Since this method requires calculating three things at once, I wrote this tiny function that ‘vectorizes’ a function to multiple std::array ‘vectors’. It comes into play quite a few times in my code and cleans up the code quite a bit. It seems to optimize well, with the loop unrolled and function properly inlined at least when tested under recent Clang. Quite a bit of what I learned while solving this kata is actually for writing this.

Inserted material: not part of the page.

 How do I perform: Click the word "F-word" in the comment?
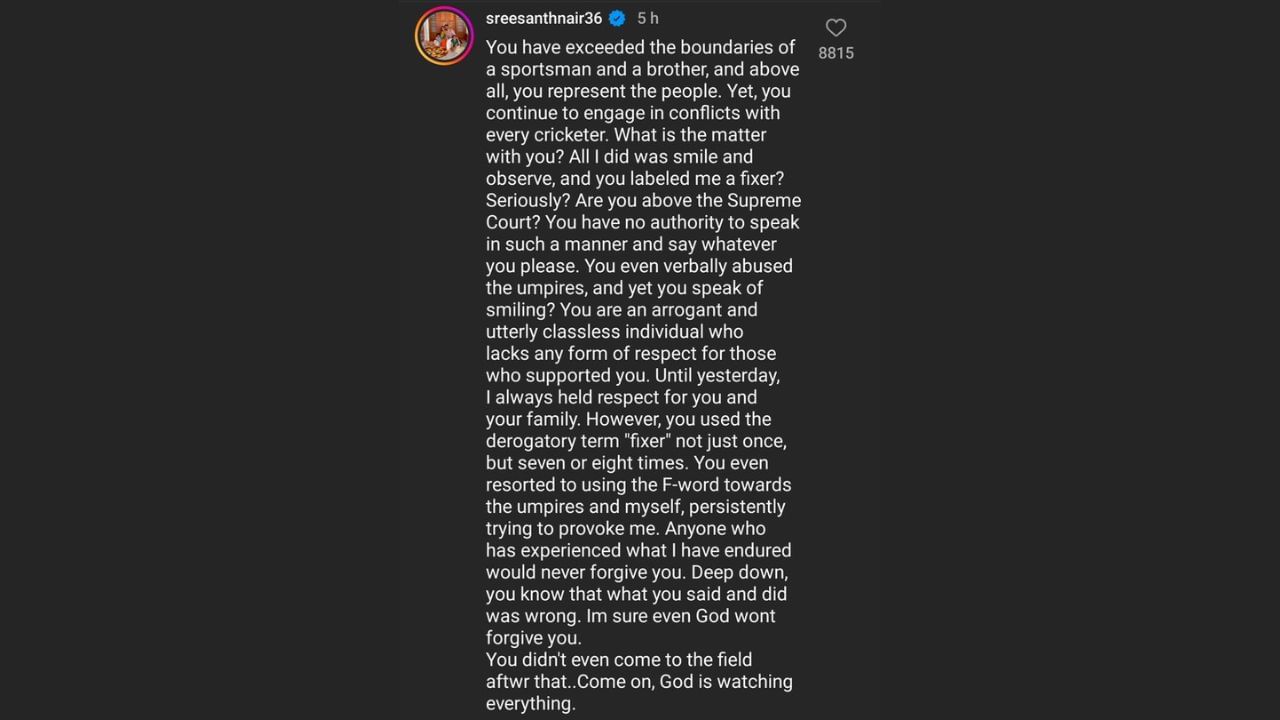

template<typename Func, size_t N, typename... Args>
decltype(auto) arrf(Func f, std::array<Args, N>... args) {
    std::array<decltype(f(args[0]...)), N> res;
    for (size_t i = 0; i != res.size(); i ++) {
        res[i] = f(args[i]...);
    }
    return res;
}

I also took the opportunity to enjoy many post-C++11 features such as initializer lists, std::optional, std::array, std::unordered_map, parameter packs typename... Args, and maybe some others I’ve missed. I did not get to use these features when I used to do competitive programming a few years ago because of the poor adoption of up-to-date compilers. It’s a nice refresher doing these things at a slightly higher level of abstraction while sacrificing little to no efficiency, in a modernized language that is admittedly quite old but also more alive than ever.